# [PROBLEM DETAILS]
In the entries below, find the lines that contain the word "will" and copy them.

# [PROVIDED RECORDS]
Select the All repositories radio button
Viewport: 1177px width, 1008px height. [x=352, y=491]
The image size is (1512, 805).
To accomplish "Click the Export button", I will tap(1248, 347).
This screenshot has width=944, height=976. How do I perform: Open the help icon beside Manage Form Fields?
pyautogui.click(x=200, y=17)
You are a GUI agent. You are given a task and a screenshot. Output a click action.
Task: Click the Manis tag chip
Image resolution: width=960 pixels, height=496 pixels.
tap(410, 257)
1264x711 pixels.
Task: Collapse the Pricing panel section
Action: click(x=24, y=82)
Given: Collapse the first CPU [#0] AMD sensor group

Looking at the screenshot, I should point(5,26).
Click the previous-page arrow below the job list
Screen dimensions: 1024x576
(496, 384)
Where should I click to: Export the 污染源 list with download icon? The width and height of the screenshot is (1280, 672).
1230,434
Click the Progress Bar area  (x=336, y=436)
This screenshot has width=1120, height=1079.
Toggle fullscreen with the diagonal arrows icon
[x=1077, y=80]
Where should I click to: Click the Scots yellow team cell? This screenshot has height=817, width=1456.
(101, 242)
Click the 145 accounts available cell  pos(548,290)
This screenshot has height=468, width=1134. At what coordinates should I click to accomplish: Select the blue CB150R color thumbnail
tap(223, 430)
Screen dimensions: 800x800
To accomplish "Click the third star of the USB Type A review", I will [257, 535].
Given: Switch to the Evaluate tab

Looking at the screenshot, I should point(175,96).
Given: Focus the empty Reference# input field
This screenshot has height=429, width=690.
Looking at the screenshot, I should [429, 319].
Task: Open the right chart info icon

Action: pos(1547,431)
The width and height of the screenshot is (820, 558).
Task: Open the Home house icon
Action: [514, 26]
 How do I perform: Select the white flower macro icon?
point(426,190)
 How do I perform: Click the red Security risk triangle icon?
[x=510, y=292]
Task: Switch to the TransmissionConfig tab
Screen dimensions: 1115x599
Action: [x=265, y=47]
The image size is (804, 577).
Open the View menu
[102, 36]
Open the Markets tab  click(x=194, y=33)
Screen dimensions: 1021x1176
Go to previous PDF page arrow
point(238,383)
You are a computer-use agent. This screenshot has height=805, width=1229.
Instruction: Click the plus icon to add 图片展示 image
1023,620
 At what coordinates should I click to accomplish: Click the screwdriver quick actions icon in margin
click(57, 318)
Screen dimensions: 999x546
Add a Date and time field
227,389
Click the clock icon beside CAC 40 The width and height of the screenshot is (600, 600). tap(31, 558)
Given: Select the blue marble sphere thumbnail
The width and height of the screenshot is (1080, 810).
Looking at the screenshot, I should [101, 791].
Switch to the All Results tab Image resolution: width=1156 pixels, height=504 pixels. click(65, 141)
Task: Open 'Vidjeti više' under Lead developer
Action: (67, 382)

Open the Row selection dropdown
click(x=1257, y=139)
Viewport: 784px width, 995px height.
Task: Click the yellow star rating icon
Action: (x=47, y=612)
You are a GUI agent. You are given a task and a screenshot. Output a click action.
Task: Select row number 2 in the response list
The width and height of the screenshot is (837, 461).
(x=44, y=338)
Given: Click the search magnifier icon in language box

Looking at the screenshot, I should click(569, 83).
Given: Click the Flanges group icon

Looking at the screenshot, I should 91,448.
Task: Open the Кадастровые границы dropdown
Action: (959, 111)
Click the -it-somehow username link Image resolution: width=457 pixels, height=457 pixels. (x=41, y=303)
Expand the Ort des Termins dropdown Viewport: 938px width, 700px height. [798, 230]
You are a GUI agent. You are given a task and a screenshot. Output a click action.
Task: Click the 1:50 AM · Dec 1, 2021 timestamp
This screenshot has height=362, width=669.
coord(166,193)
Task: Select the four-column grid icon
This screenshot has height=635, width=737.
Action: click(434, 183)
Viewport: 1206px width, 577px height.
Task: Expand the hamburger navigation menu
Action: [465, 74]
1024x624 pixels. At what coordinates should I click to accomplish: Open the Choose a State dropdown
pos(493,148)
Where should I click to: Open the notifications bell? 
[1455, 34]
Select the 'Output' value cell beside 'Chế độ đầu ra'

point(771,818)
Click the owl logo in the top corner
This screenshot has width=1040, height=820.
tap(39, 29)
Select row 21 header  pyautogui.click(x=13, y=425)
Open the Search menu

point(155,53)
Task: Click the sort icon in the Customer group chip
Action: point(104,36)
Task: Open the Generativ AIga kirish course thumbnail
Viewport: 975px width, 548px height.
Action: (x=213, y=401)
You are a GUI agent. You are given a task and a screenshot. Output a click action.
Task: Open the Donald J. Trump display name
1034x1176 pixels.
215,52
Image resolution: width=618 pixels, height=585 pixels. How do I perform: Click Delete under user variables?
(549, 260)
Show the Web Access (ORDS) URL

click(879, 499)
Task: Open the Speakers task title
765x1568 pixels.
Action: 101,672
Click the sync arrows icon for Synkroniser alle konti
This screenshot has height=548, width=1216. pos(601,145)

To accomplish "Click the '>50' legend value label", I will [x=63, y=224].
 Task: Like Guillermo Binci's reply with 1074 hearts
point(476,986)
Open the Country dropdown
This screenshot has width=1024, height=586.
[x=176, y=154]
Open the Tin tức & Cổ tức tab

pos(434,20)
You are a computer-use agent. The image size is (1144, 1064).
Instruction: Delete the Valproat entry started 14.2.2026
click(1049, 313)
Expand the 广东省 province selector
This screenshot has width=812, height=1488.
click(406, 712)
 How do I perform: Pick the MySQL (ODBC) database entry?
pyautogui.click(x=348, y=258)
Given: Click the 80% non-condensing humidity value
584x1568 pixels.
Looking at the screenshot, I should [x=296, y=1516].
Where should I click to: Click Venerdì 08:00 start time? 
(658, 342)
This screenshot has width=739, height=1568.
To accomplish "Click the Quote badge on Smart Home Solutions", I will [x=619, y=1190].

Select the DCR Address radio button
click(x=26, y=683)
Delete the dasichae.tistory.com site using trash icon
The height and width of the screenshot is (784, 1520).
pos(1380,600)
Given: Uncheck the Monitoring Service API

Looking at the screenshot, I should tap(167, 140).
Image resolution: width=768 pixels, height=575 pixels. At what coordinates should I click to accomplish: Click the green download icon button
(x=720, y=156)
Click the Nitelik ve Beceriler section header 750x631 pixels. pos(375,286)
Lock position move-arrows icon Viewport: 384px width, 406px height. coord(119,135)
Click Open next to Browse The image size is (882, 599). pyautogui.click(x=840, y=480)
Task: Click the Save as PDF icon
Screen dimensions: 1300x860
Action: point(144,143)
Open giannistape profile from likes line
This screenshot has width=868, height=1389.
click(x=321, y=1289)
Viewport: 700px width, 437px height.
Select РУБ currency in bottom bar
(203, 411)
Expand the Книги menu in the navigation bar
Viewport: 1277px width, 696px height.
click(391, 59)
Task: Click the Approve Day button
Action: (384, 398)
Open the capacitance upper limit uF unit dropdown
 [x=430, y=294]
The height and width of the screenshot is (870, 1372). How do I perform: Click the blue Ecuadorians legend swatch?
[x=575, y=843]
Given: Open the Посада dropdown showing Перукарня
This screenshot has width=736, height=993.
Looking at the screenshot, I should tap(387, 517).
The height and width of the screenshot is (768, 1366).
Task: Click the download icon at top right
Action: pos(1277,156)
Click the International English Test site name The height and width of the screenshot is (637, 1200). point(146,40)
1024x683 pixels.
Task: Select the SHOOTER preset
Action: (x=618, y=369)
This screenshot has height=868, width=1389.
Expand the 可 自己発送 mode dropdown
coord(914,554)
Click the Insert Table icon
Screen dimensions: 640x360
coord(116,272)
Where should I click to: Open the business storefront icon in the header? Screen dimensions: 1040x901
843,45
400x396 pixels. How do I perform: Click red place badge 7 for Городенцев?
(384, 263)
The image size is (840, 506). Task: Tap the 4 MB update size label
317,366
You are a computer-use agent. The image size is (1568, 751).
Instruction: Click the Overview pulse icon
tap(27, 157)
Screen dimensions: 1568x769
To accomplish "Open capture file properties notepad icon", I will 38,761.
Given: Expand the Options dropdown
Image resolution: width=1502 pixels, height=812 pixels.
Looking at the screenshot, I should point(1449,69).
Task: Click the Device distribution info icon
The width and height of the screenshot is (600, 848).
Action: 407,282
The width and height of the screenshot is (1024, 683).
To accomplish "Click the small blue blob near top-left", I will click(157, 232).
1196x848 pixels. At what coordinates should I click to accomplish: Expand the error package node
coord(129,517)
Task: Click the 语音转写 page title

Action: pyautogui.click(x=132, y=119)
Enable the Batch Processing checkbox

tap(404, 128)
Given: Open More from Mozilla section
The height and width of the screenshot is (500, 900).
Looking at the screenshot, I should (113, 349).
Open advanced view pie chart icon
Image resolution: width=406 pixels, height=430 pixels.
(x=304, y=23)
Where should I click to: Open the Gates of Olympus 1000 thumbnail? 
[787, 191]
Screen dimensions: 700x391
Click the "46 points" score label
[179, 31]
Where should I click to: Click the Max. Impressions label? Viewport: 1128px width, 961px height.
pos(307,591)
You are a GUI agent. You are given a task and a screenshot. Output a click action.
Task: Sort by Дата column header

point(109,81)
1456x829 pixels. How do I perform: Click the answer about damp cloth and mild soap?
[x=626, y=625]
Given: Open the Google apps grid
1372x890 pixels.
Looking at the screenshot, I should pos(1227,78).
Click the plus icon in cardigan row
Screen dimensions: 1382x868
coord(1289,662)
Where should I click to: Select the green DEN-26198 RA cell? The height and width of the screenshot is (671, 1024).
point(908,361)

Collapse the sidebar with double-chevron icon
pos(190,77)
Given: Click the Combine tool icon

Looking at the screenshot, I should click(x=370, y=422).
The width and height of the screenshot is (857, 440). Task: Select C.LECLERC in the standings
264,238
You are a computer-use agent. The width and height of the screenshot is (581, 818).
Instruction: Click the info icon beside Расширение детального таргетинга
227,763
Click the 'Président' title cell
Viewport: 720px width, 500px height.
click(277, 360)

# [SOLUTION FOR THIS EXERCISE]
To accomplish "Click the Export button", I will tap(1248, 347).
To accomplish "Click the third star of the USB Type A review", I will [257, 535].
To accomplish "Click the '>50' legend value label", I will [x=63, y=224].
To accomplish "Click the Quote badge on Smart Home Solutions", I will [x=619, y=1190].
To accomplish "Open capture file properties notepad icon", I will 38,761.
To accomplish "Click the small blue blob near top-left", I will click(157, 232).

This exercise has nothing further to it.